• SOURCE INFORMATION:
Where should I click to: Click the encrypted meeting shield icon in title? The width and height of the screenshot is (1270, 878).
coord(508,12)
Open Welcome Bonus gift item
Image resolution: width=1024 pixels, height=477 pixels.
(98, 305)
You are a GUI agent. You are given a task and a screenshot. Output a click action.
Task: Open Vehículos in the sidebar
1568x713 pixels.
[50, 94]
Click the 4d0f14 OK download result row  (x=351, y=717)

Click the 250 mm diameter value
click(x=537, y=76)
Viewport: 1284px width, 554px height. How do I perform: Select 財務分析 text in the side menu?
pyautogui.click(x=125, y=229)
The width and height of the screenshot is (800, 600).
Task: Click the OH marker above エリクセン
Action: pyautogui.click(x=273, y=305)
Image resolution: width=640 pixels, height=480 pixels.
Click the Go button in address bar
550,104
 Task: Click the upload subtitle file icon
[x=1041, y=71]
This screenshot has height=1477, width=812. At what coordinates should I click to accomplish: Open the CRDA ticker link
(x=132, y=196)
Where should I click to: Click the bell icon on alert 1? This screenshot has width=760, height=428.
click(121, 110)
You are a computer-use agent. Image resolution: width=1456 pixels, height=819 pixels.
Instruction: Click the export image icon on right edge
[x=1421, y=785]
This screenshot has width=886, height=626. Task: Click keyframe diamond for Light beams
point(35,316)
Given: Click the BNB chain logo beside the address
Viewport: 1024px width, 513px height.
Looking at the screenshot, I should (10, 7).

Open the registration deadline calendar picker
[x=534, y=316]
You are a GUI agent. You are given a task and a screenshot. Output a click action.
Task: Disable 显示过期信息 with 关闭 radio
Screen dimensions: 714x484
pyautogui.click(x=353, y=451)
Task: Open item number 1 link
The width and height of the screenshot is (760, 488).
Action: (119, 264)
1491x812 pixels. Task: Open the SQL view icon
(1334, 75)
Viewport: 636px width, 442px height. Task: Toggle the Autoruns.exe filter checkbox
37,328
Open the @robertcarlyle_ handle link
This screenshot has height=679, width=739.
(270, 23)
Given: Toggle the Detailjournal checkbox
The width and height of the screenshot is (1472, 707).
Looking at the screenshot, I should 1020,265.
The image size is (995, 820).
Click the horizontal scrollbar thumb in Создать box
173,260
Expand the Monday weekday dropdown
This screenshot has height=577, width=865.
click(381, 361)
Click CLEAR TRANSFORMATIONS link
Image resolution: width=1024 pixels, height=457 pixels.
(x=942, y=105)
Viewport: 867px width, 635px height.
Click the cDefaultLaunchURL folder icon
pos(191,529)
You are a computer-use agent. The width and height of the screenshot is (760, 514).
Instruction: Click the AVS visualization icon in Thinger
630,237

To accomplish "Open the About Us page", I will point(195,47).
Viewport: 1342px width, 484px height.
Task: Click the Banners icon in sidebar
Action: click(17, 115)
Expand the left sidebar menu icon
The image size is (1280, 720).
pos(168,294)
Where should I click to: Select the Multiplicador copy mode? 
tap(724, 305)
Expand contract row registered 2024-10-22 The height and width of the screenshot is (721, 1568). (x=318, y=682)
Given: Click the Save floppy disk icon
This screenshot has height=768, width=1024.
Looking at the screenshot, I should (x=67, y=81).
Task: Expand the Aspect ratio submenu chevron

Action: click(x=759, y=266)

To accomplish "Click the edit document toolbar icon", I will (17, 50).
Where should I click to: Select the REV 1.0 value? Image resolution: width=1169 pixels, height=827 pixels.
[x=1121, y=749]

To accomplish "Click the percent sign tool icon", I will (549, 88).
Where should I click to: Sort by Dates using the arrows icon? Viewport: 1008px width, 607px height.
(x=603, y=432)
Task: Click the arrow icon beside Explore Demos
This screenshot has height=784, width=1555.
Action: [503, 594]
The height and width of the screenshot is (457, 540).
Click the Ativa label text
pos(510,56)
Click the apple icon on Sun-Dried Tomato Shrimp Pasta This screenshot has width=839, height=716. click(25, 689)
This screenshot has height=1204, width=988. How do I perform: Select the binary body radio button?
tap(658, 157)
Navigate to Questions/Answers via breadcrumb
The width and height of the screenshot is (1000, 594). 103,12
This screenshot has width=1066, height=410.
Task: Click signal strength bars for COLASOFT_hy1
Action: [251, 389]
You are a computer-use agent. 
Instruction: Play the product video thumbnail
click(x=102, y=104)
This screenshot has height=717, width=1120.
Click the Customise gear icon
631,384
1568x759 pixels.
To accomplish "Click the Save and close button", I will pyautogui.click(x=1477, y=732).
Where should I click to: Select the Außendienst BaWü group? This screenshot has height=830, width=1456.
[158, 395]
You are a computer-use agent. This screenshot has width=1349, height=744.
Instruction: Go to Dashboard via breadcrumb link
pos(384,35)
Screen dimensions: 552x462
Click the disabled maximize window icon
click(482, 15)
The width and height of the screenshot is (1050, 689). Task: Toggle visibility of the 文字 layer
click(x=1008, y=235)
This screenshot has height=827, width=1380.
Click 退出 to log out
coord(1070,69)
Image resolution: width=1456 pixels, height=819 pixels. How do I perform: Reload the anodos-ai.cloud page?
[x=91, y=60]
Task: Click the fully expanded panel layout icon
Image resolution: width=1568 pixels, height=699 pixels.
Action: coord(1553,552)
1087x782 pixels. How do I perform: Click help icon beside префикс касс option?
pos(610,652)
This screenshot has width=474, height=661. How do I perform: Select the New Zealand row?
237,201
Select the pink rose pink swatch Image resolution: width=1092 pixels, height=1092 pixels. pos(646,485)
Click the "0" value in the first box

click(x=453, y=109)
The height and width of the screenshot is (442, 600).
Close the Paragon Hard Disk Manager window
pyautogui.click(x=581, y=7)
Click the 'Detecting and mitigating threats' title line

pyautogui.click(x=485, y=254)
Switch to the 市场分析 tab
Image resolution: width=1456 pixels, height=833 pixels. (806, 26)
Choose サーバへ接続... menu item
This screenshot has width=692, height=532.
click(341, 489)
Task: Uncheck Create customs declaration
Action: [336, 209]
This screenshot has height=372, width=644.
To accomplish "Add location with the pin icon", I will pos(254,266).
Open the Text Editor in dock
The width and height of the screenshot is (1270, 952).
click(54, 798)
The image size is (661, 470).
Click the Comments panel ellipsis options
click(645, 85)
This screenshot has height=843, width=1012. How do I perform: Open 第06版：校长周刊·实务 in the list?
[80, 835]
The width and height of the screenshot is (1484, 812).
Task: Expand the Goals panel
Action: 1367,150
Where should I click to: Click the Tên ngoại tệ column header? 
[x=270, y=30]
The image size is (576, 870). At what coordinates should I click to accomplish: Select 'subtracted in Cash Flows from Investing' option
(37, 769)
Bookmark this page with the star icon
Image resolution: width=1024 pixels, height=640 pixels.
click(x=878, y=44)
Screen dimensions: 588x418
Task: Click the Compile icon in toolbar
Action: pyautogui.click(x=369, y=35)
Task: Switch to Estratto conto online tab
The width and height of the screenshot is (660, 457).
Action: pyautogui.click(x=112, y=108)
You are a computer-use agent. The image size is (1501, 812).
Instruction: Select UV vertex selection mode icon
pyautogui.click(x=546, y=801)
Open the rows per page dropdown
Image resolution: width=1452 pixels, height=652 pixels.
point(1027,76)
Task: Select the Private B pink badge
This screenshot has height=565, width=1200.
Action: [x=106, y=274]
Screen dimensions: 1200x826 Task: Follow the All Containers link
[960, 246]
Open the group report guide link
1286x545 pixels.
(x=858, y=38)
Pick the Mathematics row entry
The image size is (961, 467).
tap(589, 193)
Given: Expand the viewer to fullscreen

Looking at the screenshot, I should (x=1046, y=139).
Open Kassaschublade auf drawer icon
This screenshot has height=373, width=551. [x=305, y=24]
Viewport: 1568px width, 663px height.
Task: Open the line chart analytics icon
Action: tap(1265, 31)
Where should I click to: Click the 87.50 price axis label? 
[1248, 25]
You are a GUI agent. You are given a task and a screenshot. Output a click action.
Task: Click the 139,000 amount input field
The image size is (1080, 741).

• WORK INSTRUCTION: When a line in the records holds the string "computer", copy that line.

• TASK OUTPUT:
You are a computer-use agent. Image resolution: width=1456 pixels, height=819 pixels.
You are a computer-use agent. The width and height of the screenshot is (760, 514).
You are a computer-use agent. 
You are a computer-use agent. This screenshot has width=1349, height=744.
You are a computer-use agent. The image size is (1501, 812).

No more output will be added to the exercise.